Para ele, “num cenário pós-guerra não se sabe como ficará o comércio entre a Rússia e o restante do mundo. Esse conflito serviu para que diversos países em torno da Rússia ligassem o alerta para a dependência do petróleo e seus derivados”.

Como ficam as bolsas de valores? 

Os conflitos entre Rússia e Ucrânia também têm impactado negativamente as bolsas de valores. Marcelo Oliveira, da Quantzed, explica que, “enquanto os mercados não tiverem previsibilidade de até onde a alta de juros nos EUA irá, as bolsas vão continuar pressionadas, dado que, quanto mais os juros subirem, mais desafios as empresas terão para manter as margens de lucro”. Ele finaliza que “o cenário é muito desafiador pela frente, ainda não vemos mudanças de humor para começar a acreditar em uma retomada”.

Na mesma linha, Konig comenta que “as bolsas continuarão tendo bastante volatilidade à medida que vão ocorrendo os desdobramentos da guerra e o acirramento político em torno deste conflito”. Para ele, “num cenário pós-guerra os efeitos podem levar a uma melhora longa e gradual dos ativos de risco”.

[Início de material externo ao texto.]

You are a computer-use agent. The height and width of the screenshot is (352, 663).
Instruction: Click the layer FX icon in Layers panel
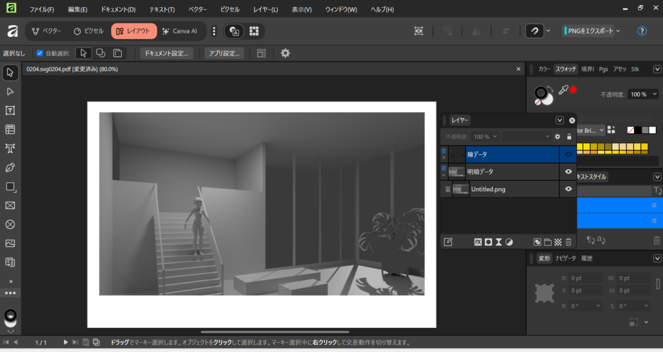[478, 242]
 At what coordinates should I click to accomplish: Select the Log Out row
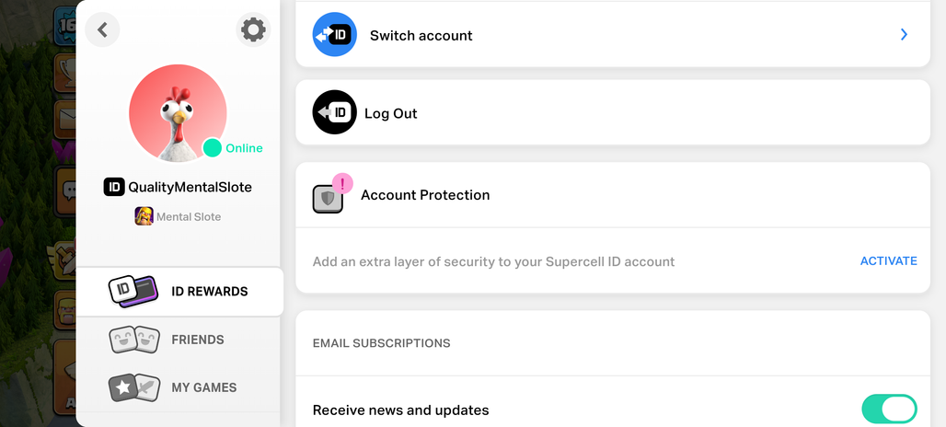point(613,113)
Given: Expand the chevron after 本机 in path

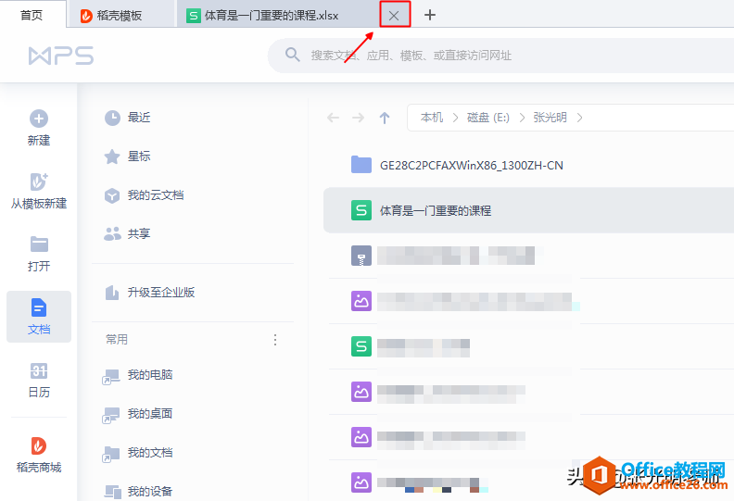Looking at the screenshot, I should click(455, 118).
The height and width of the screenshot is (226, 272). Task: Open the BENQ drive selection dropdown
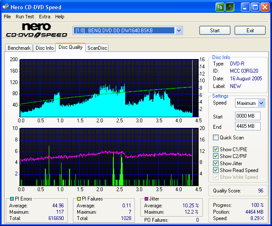179,31
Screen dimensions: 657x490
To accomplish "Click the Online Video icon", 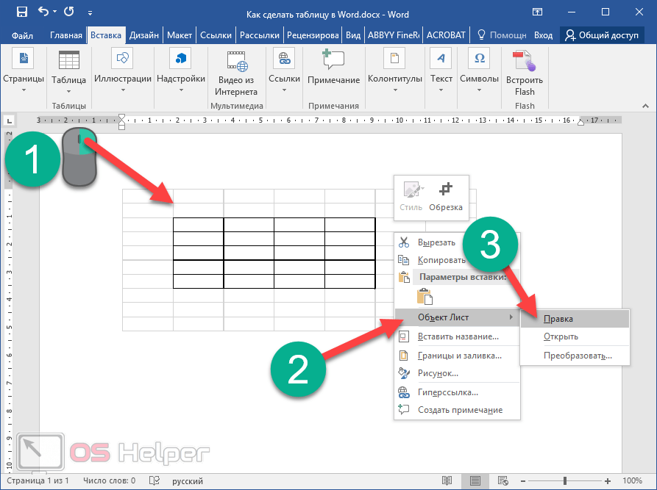I will [x=236, y=60].
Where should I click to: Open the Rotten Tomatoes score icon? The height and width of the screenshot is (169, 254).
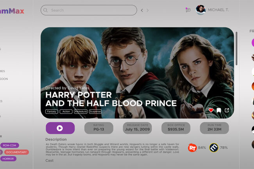pos(192,148)
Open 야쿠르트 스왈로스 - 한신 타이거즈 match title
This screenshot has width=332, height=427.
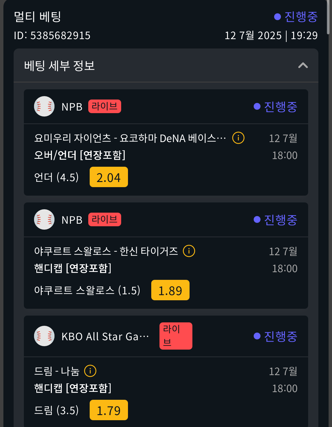pyautogui.click(x=106, y=251)
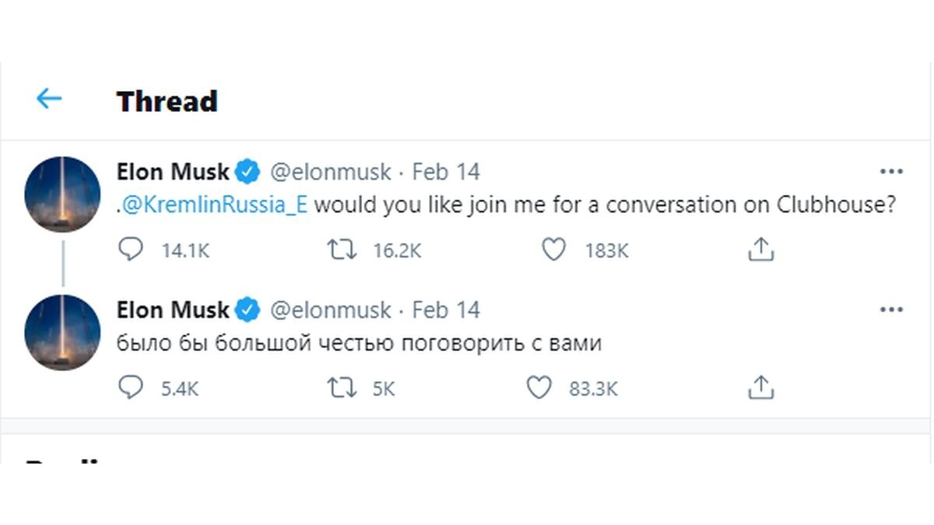Click the first tweet's rocket profile picture
Screen dimensions: 934x525
pos(63,194)
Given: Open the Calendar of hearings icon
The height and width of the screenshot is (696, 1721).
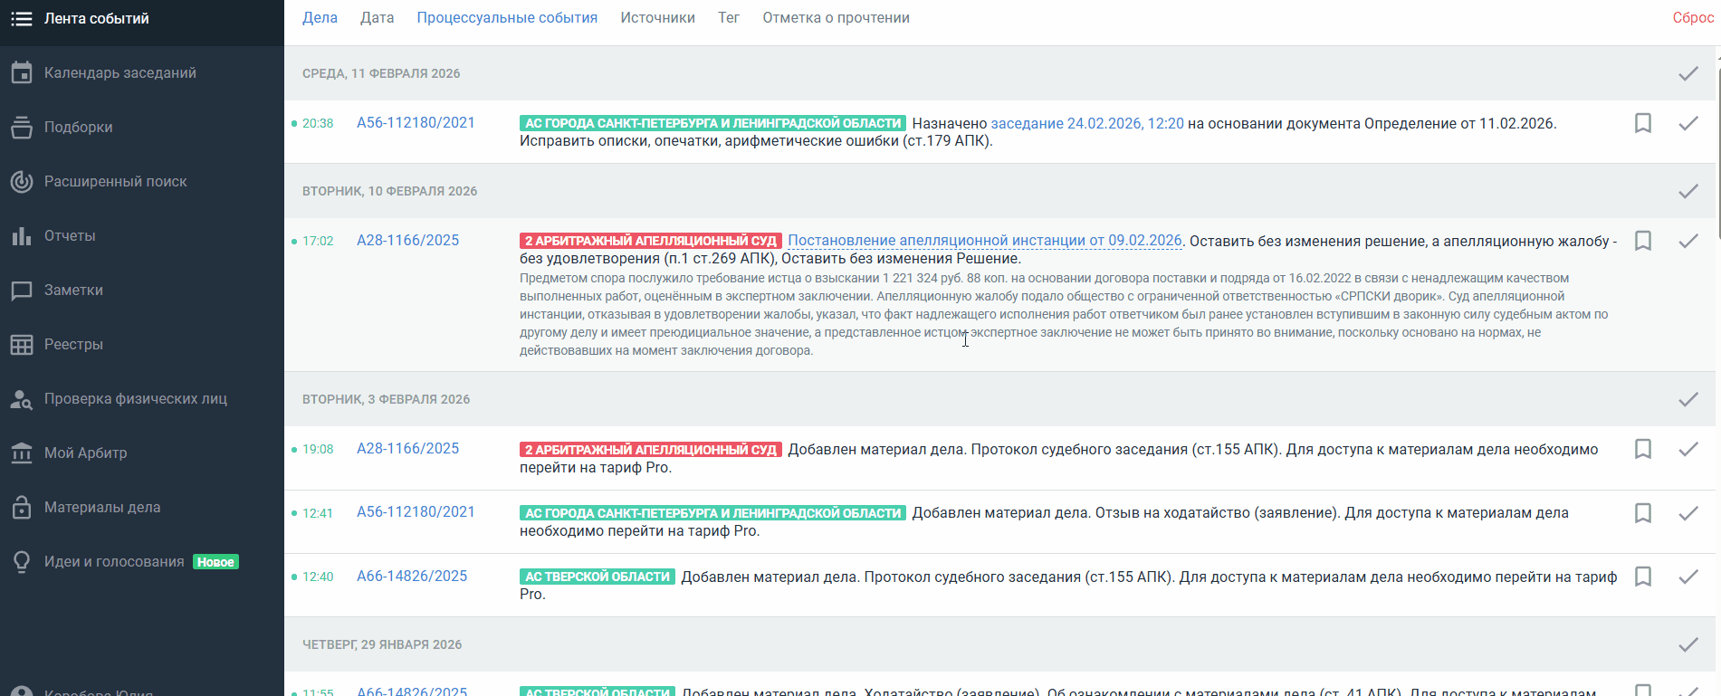Looking at the screenshot, I should pyautogui.click(x=22, y=72).
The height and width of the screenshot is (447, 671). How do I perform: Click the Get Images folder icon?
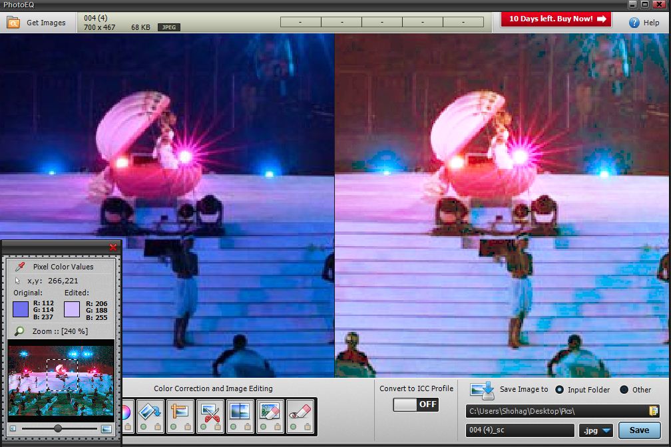[x=13, y=23]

Por outro lado, segundo o sócio da GT Capital, “o índice Ibovespa vem sendo negociado abaixo da sua média histórica e diversas empresas, inclusive, abaixo do valor patrimonial. [Portanto,] o investidor que agir de forma seletiva e alinhar as suas expectativas com uma visão de médio a longo prazo tende a colher excelentes frutos logo ali na frente”.

Atual momento entre Rússia e Ucrânia 

O presidente da Rússia, Vladimir Putin, reconheceu nesta quinta-feira (26) que as sanções ocidentais contra seu país estavam perturbando suas cadeias de abastecimento, mas disse que não conseguiriam isolar o país do acesso à tecnologia.

Falando por videoconferência aos líderes dos ex-Estados soviéticos, Putin disse que a Rússia continuaria trabalhando para encontrar substitutos para as importações estrangeiras não mais disponíveis para o país, mesmo que isto não fosse uma “panaceia para todos os males”.

Aparentemente referindo-se aos Estados Unidos, ele disse que nenhum “policial mundial” conseguiria usar sanções para enfraquecer países como a Rússia, a China e muitos outros que estavam perseguindo o que ele chamou de uma política independente. Os ataques da Rússia à Ucrânia permanecem e não há previsão de acordo entre os países. 

*Com informações da Reuters sobre atual momento da guerra.